El cuarto no cambió.
Sigue oliendo a encierro y tabaco,
a vino oxidado y a ropa que ya no recuerda el jabón.
La bombita cuelga del techo como un suicidio a medias,
y la luz que escupe es tan triste
Tenue y sin alma
que ni las cucarachas se atreven a cruzarla.
Él se sienta frente al cuaderno,
el mismo de siempre,
con las tapas blandas, palabras tachadas y las hojas manchadas de tinta,
de morapio,
de noches que no llegaron a ser poema.
No escribe.
Hace rato que no escribe.
Solo pasa las páginas como quien hojea un cadáver.
Ella se hacía llamar Rosa.
Pero no era su nombre.
Él lo supo desde el primer trago.
Nadie se llama Rosa y fuma así,
con esa calma de quien ya no espera nada.
Era un nombre prestado,
una flor de plástico para tapar la mugre.

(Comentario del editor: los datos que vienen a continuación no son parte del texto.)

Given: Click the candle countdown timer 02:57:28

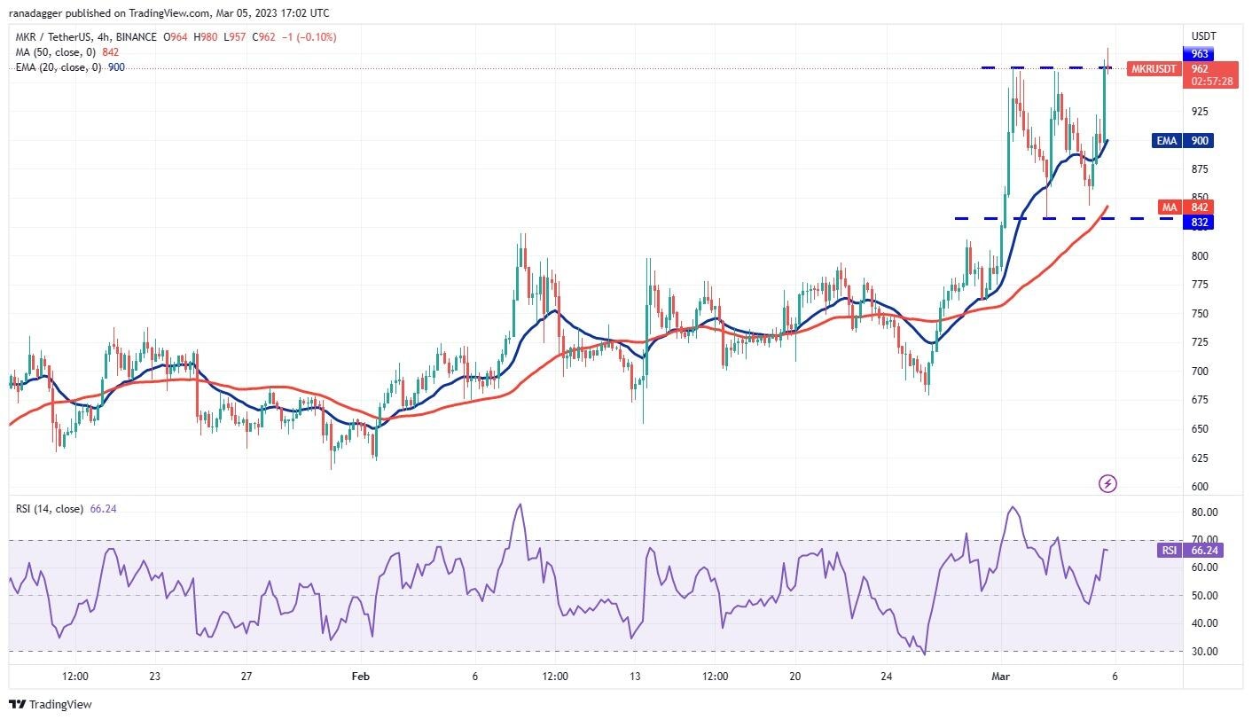Looking at the screenshot, I should pyautogui.click(x=1212, y=81).
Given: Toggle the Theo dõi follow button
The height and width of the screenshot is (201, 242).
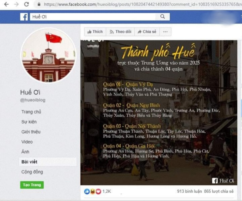Looking at the screenshot, I should 120,32.
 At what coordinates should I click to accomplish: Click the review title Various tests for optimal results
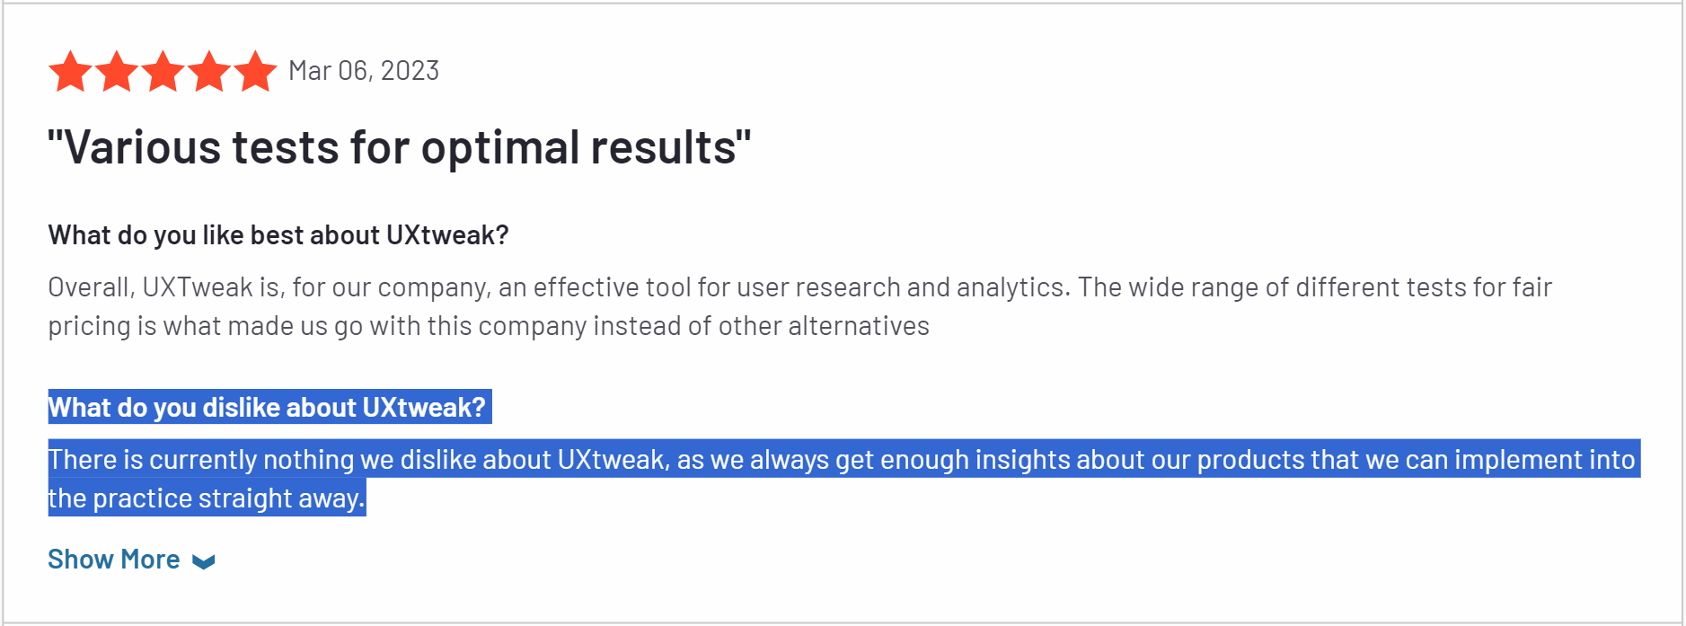pyautogui.click(x=398, y=146)
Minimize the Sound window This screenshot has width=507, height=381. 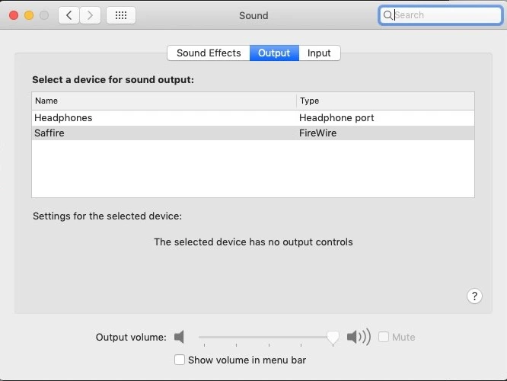tap(29, 15)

Rosa era una puta de la calle.
Y él, un bohemio vencido.
Dos náufragos que se cruzaron en una esquina mugrienta,
cuando la ciudad ya había cerrado los ojos.
Ella le pidió fuego.
Él le ofreció un verso.
Ella se rió con la boca manchada de rouge barato.
Y se quedó.
No hablaban mucho.
Ella venía, se sacaba los tacos,
se servía un trago sin preguntar,
y se tiraba en la cama como quien cae de un sexto piso directo al vacío.
A veces lloraba sin ruido.
A veces se reía de cosas que él no entendía.
Y él la miraba,
como se mira una herida vieja que nunca termina de cerrar.
Nunca le preguntó su nombre real.
No por respeto.
Por cobardía.
Porque si lo decía en voz alta,
capaz se deshacía la magia.
Y Rosa, con su perfume barato y su risa rota
Y esa libertad que él encontraba entre sus largas piernas
era lo único que le quedaba que no fuera mentira.
Un día no volvió.
No dejó nota, ni excusa, ni promesa.
Solo la bufanda de piel sintética colgada en la puerta
y un encendedor con una flor dibujada con esmalte de uñas
Él lo guarda en el cajón,
como quien guarda una bala que no se anima a usar.
Ahora vive entre cenizas y morapio,
con el cuaderno abierto y la cabeza cerrada.
A veces escribe su nombre de mentira,
solo para ver cómo sangra en el papel.
Aquel papel manchado con morapio
y entre las cenizas que se mezclan con su nombre
Rosa.
Rosa.
Rosa.
Y se pregunta si alguna vez supo quién era ella.
O si alguna vez supo quién era él.
Y si no fueron, en el fondo,
dos formas distintas de la misma derrota.